Avishai Mandelbaum is a professor (emeritus) at the Faculty of Industrial Engineering and Management (IE&M), Technion, Israel. He has a B.Sc. in Mathematics and Computer-Science and an M.A. in Statistics, all summa cum laude from Tel-Aviv University. His Ph.D. is in Operations-Research, from Cornell University. After graduation, in 1983, he joined the Graduate School of Business at Stanford University. He then returned to Israel in 1991, as an Alon Young Scientist, to assume a position at the Technion. He served as IE&M Dean in 2015-2018, during which IE&M transformed into becoming "data-driven"; in particular, he led the creation and accreditation of Technion's pioneering undergraduate program in Data-Science & Engineering.

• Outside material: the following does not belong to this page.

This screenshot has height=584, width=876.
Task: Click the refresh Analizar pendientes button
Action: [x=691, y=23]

Prof. Mandelbaum is a Fellow of INFORMS and MSOM. He was an associate editor of the leading journals in his field, for example Mathematics of Operations Research, Management Science and Queueing Systems. He created the function and had been serving, over many years, as the faculty adviser for IE&M outstanding students. His research and teaching have enjoyed various prizes, within Technion and beyond, in particular the Yanai Prize for Academic Excellence at the Technion (inaugural class). His research covers stochastic models (analysis, asymptotics, control) and statistics, with applications to queueing theory/science, service systems (e.g. tele-services, hospitals) and data science.

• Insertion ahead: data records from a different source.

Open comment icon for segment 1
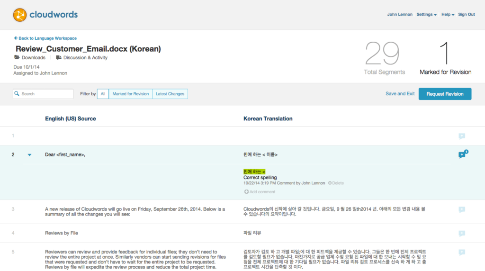pyautogui.click(x=462, y=136)
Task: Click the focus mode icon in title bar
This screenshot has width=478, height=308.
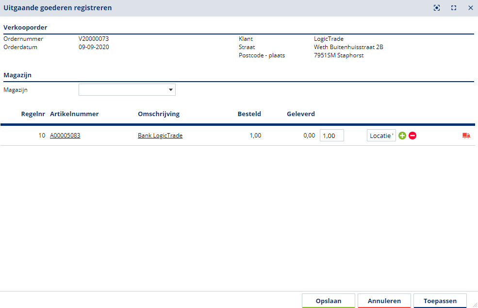Action: 437,8
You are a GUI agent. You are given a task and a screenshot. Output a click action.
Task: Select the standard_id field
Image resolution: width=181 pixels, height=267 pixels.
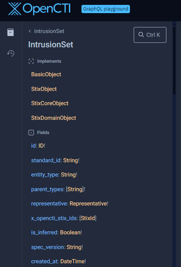[46, 160]
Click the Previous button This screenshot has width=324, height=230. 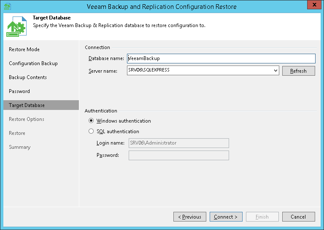[190, 217]
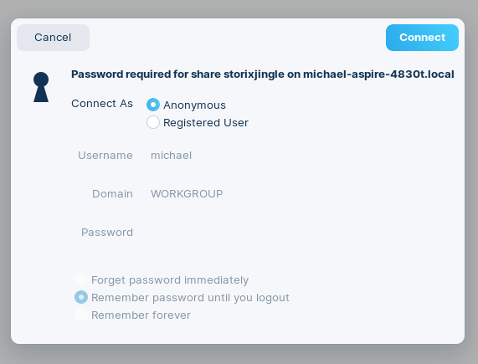Viewport: 478px width, 364px height.
Task: Click the Domain label
Action: tap(112, 194)
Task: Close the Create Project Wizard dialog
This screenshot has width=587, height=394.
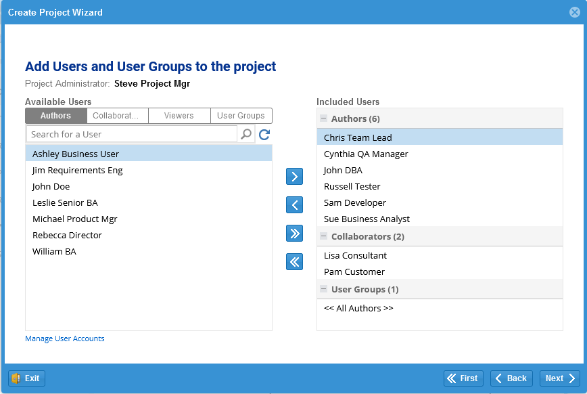Action: coord(575,12)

In 2007, Prof. Mandelbaum co-founded, with Prof. Paul Feigin, theTechnion SEE Laboratory; and he has been serving as the lab's academic director ever since. Technion SEELab is collecting and maintaining a unique rich repository of data from ample service operations, mainly hospitals and telephone call/contact-centers. Data granularity is at the level of the individual customer-server transaction (event logs). And through its data, the SEELab has been supporting worldwide research and teaching of Service- and Data-Science, Engineering and Management.
- Course described in Service Engineering: Data-Based Course Development and Teaching. INFOMRS Transactions on Education, Volume 11, Number 1, 2010; Special issue on "Teaching Service and Retail Operations Management" (2009). Short version (PDF-202KB), Full version (PDF-3.65MB), (Link).

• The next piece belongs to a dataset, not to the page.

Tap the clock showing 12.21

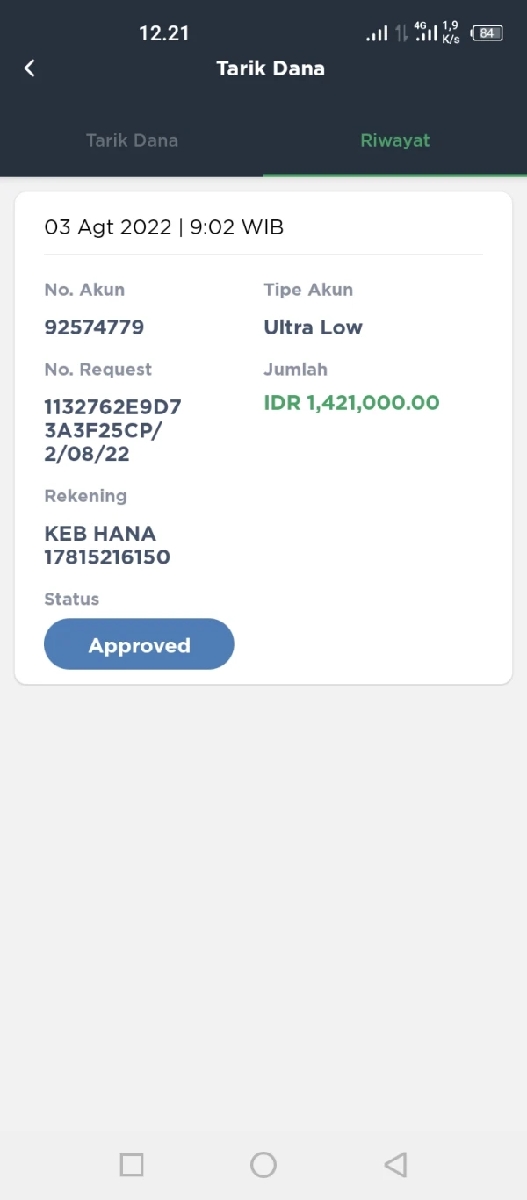coord(164,33)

PhD: Probability and Stochastic Processes -- foundations, modelling, stochastic calculus; Dynamic Programming, Stochastic Control; Queueing, Fluid and Diffusion Networks; Linear Complementarity; Service Networks.
Undergraduate: Probability, Stochastic Processes, Statistics, Service Operations, Queueing Theory and Practice; Service Engineering and Management.
MBA: MIS/DSS, Computer Implementations of Mathematical Models, Linear and Integer Programming, Simulation, Production and Operations Management -- cases and theory.
Stochastic Networks: Fluid, Diffusion and Strong Approximations; Time and State-dependent Models; Stability, Harris Recurrence and Ergodicity; Service Engineering, Manufacturing, Project-management and Product-development Networks.